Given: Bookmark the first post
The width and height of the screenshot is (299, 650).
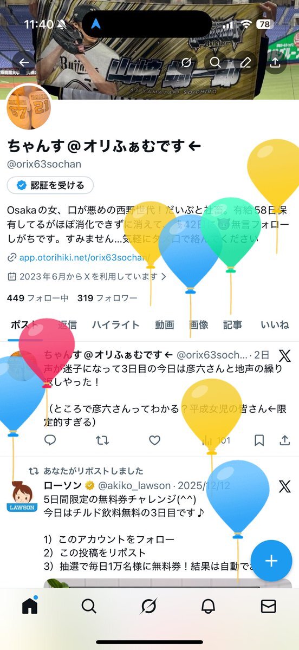Looking at the screenshot, I should pos(259,440).
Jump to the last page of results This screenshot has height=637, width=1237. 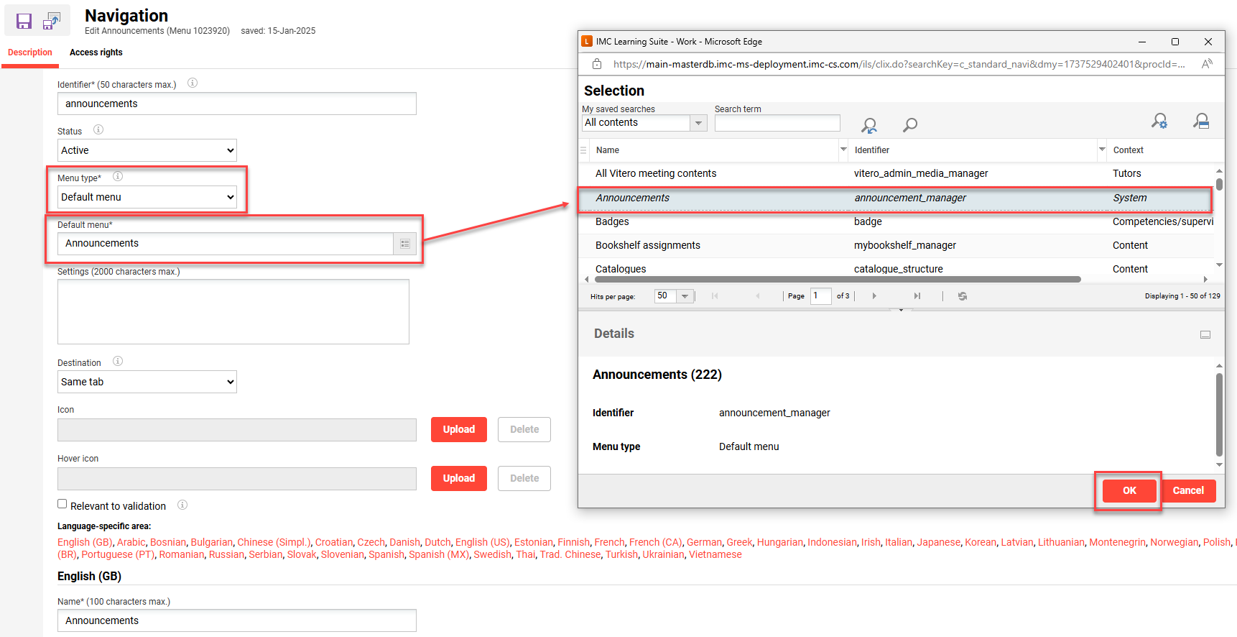click(x=917, y=296)
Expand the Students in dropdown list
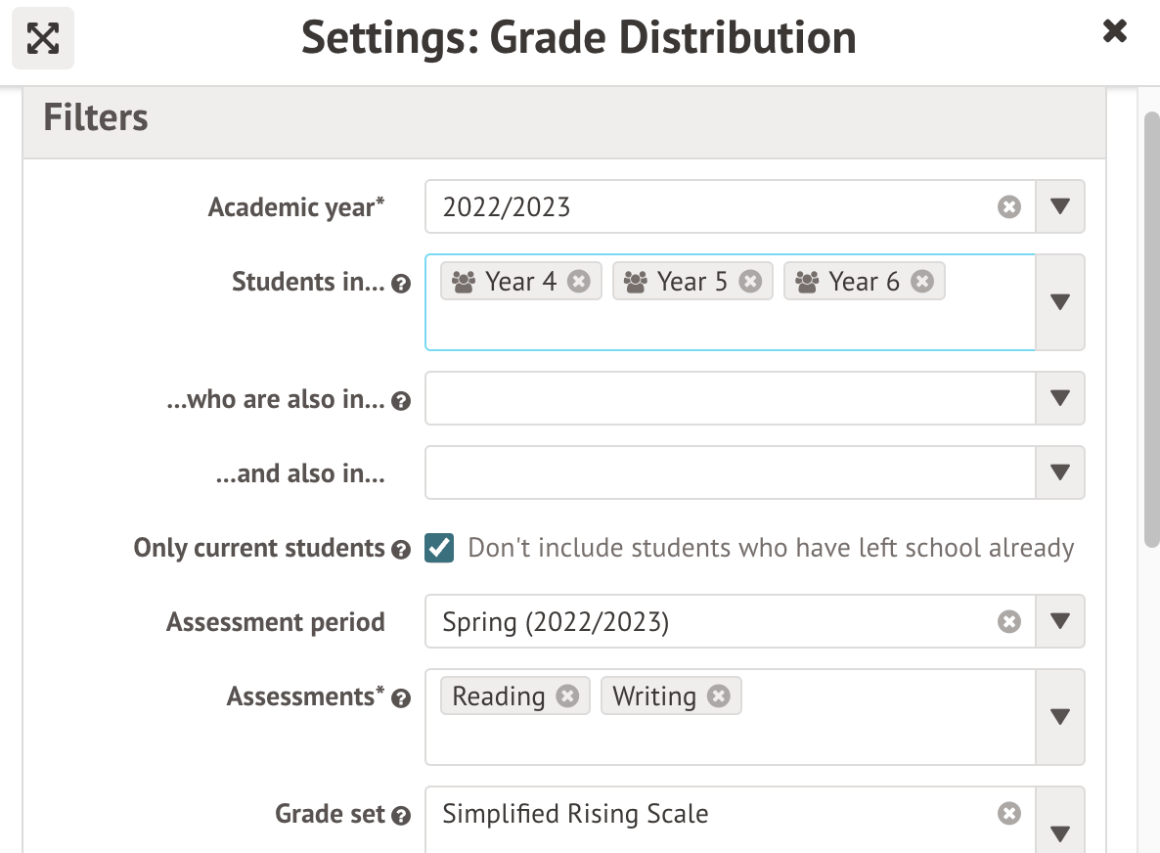The width and height of the screenshot is (1160, 853). (1060, 302)
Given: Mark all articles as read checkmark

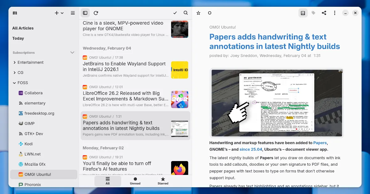Looking at the screenshot, I should [175, 13].
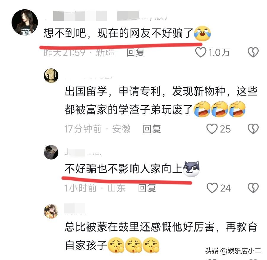This screenshot has width=267, height=260.
Task: Reply to the 17分钟前 安徽 comment
Action: coord(152,129)
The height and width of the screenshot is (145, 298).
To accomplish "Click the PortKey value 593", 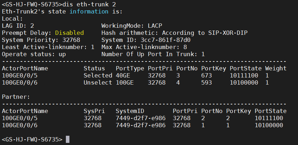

TASK REQUIREMENTS >>
An exact transcription is needed, covering the line with "Expand the Students in dropdown list" and every line after it to the end of the entries, but not the pictures.

SOLUTION FOR THIS TASK >>
Expand the Students in dropdown list
The width and height of the screenshot is (1160, 853). (1060, 302)
Given: Mark all articles as read checkmark

Looking at the screenshot, I should [175, 13].
This screenshot has width=267, height=260.
Task: Reply to the 17分钟前 安徽 comment
Action: coord(152,129)
The height and width of the screenshot is (145, 298).
To accomplish "Click the PortKey value 593", 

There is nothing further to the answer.